Three Data Visualization Techniques That Can Be Used in Laboratory Systems to Improve Discovery

"Good data scientists know that storytelling is essential to unlocking the power of data" - DJ Patil Nation's first Chief Data Scientist. As we are bringing the power of data science into the lab, these words continue to rattle around my brain. What discoveries can these techniques help to unearth? Our leader, Patrick Callahan, likes to say ‘The cure for cancer could be sitting in the data somewhere.’ These words have never felt more true than they do now, as we work with laboratories to use data science and engineering techniques within their LIMS systems. 

In today's world of science, laboratories generate vast amounts of data, from sample analysis to experimental results, and it can be challenging to extract meaningful insights from this data. In his book Info We Trust, RJ Andrews wrote “Data is a powerful tool. But without context and narrative, it is meaningless. Storytelling is the missing link, the key to unlocking the power of data.” Data visualization techniques can help laboratories to improve their data analysis, decision-making capabilities, and storytelling. Here are three advanced data visualization techniques that can be used in laboratory systems to improve discovery. 

Heatmaps

One of my favorite visualization techniques is a heatmap. Heatmaps are a data visualizations that use color coding to represent data values. Heatmaps can be used to visualize complex data sets, such as gene expression data, to quickly identify patterns and trends. In a heatmap, rows represent different samples or conditions, and columns represent different genes or variables. The colors in the heatmap represent the expression level of each gene in each sample or condition. I regularly use heat maps for visualizing correlation coefficients, time series volume by day and time, and volume by a cross-section of segmentation. In the web analytics and marketing space heatmaps are used for comparing different market segments. Researchers can use heatmaps to identify differentially expressed genes, which are genes that are expressed differently between different conditions or samples.

Sankey Diagrams

Sankey diagrams are a data visualization technique that uses a flowchart to represent the flow of data or materials. These diagrams can help to highlight state change.  They are commonly used to illustrate complex processes or systems, such as industrial processes, transportation networks, or energy systems, in a clear and concise way. Businesses often use Sankey Diagrams when doing churn analysis to show the flow of customers through a given sales pipeline or process. Visualizing the data this way tells a clear story of what happens to customers. Researchers could use Sankey diagrams to visualize complex experimental workflows, such as the flow of samples through different laboratory processes. This technique can help to highlight potential bottlenecks or inefficiencies in their experimental workflows. By optimizing practical workflows, researchers can save time and resources and increase the efficiency of their research.

Parallel Coordinates Plot

A parallel coordinates plot (PCP) is a data visualization technique that is used to visualize high-dimensional data sets. In a parallel coordinates plot, each variable is represented as a vertical axis, and each data point is represented as a line that connects the values of the variables. These plots are used to compare multivariate numerical data. PCP is used to identify patterns or trends by comparing how numeric variables relate to each other. These plots can be used for dimensional analysis and feature reduction. Parallel coordinates plots can be used to visualize complex data sets, such as gene expression data or metabolomics data, that have many variables. Researchers could use this technique to identify clusters of data points that share similar characteristics or identify variables that strongly influence the outcome.

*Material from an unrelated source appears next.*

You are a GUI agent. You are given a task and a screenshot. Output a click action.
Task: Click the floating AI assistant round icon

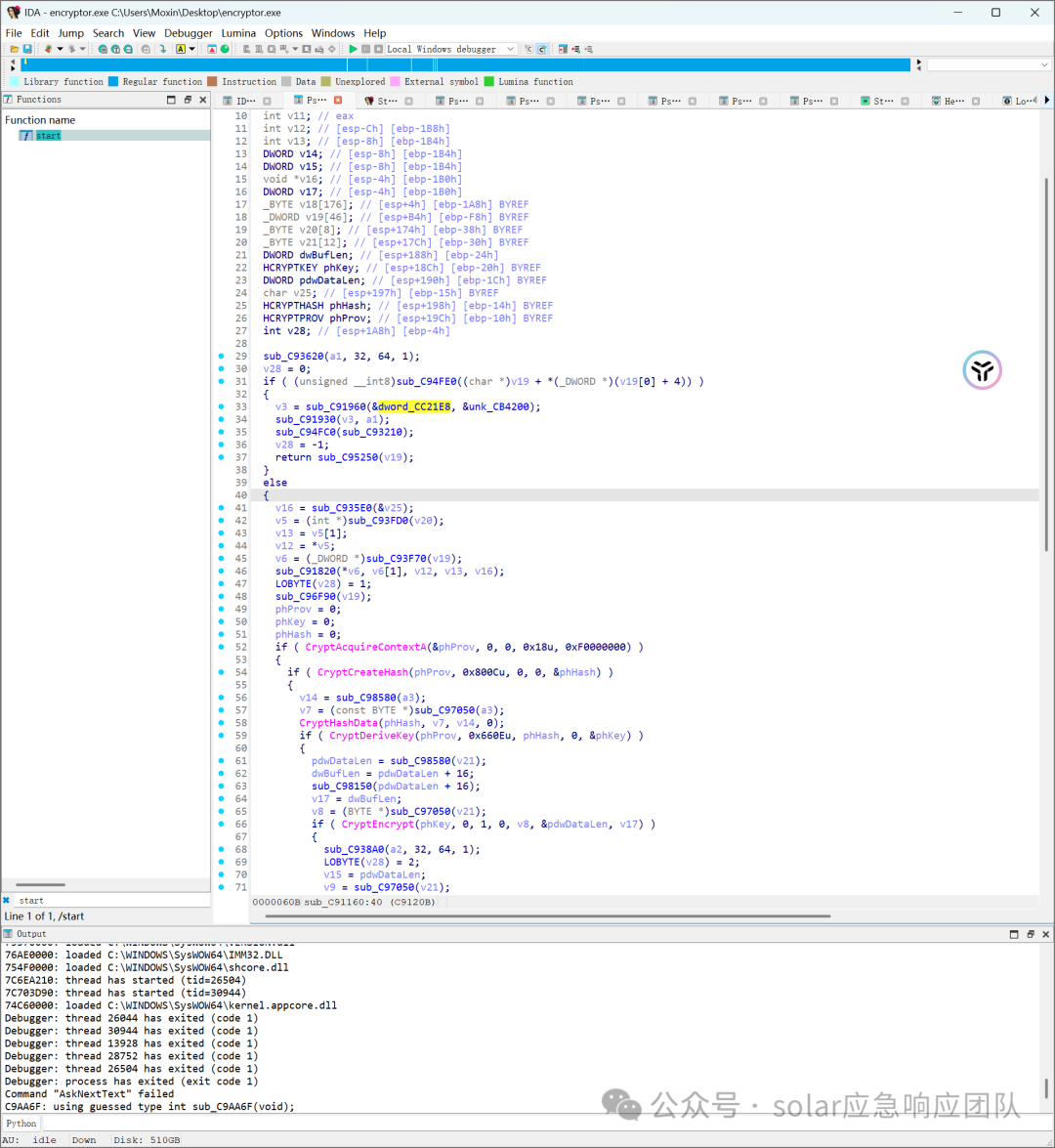[x=982, y=369]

Parallel coordinates plots can also be used to identify potential outliers or anomalies in the data set. By identifying outliers, researchers can investigate potential errors in the data or identify potential areas of interest for further investigation.

Conclusion

Data visualization can be powerful a tool for improving data analysis, decision-making, and storytelling in laboratory systems. By using heatmaps, Sankey diagrams, and Parallel Coordinate Plots researchers can uncover hidden patterns and relationships in their data, identify potential areas of interest, and optimize the experimental design. Alberto Cairo, a data visualization expert, said “Data visualization is an art of storytelling. It's the art of turning dry data into engaging visual stories that captivate and convince your audience.” Using data visualization techniques in laboratory systems can not only lead to faster discovery and the development of new and more effective treatments and therapies it can also help to communicate these findings to a wider audience.